マンネリ化し始めた「観光列車」 似たようなデザイン&サービスで本当にいいのか? 現代人を魅了するための「三つの逆転策」を考える
観光列車は地域活性化や収益改善に貢献しているが、その人気は年々低下している。飽きられないためには、季節ごとに新しい体験を提供したり、ターゲット層に合わせたサービスを展開することが重要だ。鉄道事業者が実践すべき「三つの逆転策」とは何だろうか。
柔軟対策で観光列車を進化

筆者の意見と反対意見を整理すると、観光列車が飽きられないためには、「固定要素」と「変動要素」をうまくバランスを取ることが重要だと考えられる。

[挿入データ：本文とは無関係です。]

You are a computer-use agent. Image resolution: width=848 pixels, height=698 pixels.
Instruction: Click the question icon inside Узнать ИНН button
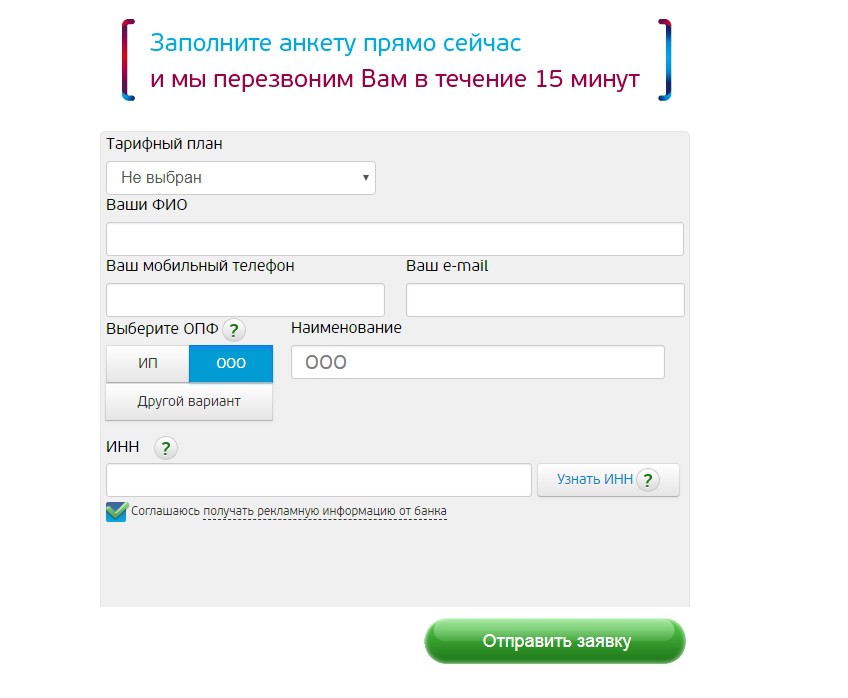click(649, 480)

・固定要素:一定のテーマやデザインを維持することで、利用者や沿線地域に安心感を与える。これにより、変動要素を減らし、過剰なコスト負担を抑えることができる。
・変動要素:季節限定の食事メニューやイベントを、規模を大きくしすぎず、過剰に行わないことで、リピーターが飽きないようにし、獲得していく。

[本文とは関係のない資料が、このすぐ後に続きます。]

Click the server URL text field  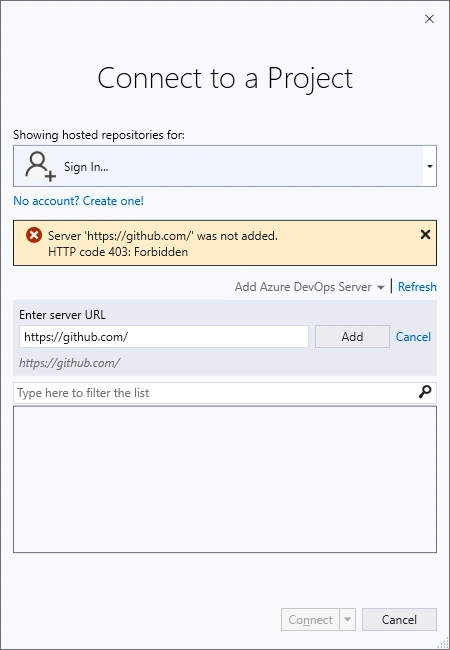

地域との連携については、地域に過剰な負担をかけないシステムを作ることが求められる。例えば、
・地域の青果物の生産者と連携した短期イベント
・地域資源を活用した低コスト施策
が現実的だ。また、SNSを活用して利用者の声を柔軟に反映させたり、ターゲット層に特化したりした広告戦略を取ることも重要である。
観光列車の車両はリニューアルされることが多く、意外にも老朽化が早い。コスト面を考えると、既存の車両を観光用途にも使えるように兼用車両として活用することで、柔軟な対策が可能になる。また、前述のプロジェクション技術を使って車両の雰囲気を変える方法もある。柔軟性や可変性は情報技術で実現できる。

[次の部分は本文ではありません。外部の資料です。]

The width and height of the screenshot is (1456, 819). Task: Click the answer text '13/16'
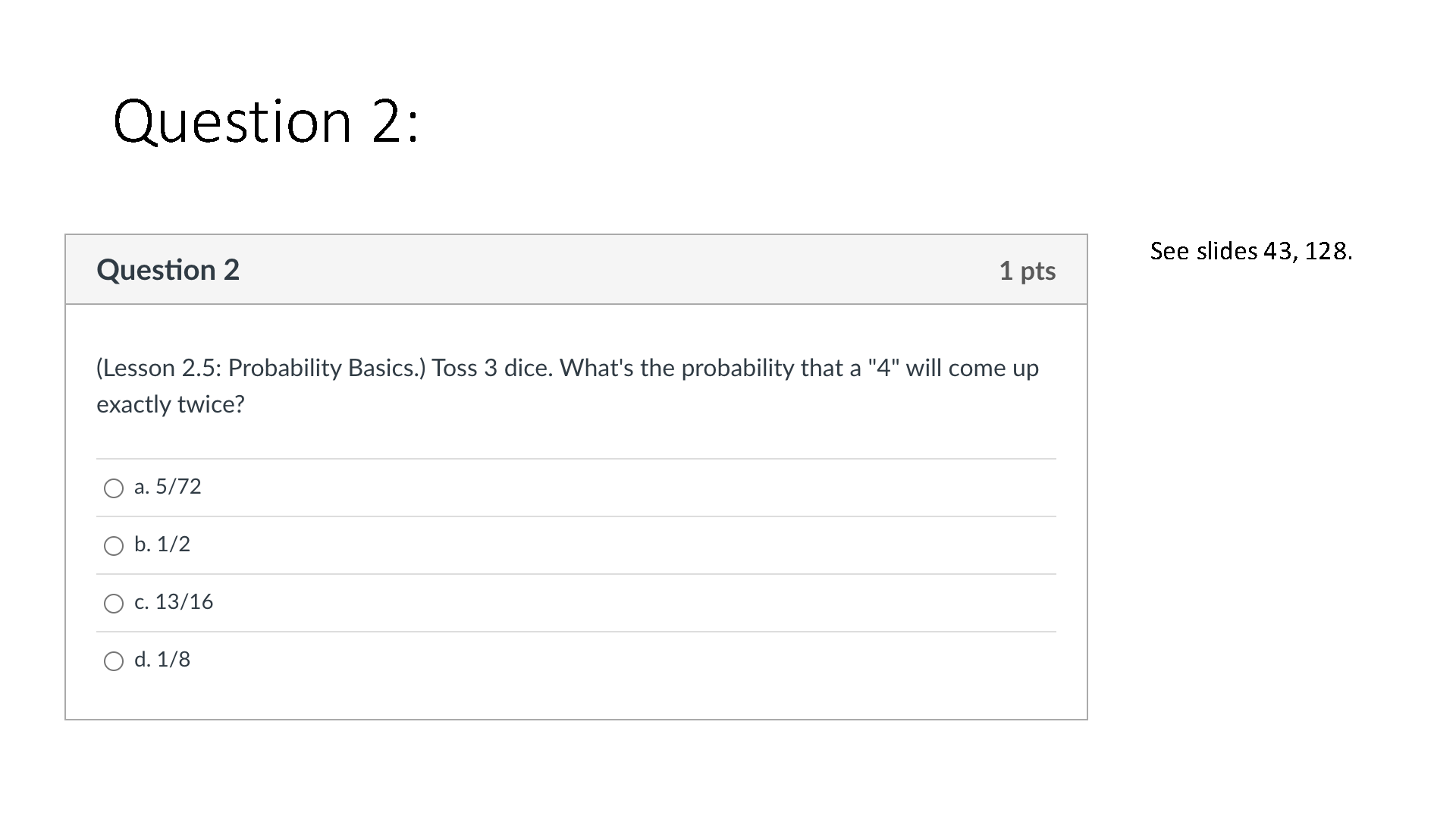point(184,602)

運賃が安い観光列車を求める声も多いため、既存の車両を活用した戦略を試してみる価値がある。その結果を見て、観光列車をより良くするために収束させることも戦略として重要である。
観光列車は地域や利用者とともに成長するべき存在であり、特別感を保ちながらも柔軟性や持続可能性を備えた運営が成功の鍵となるだろう。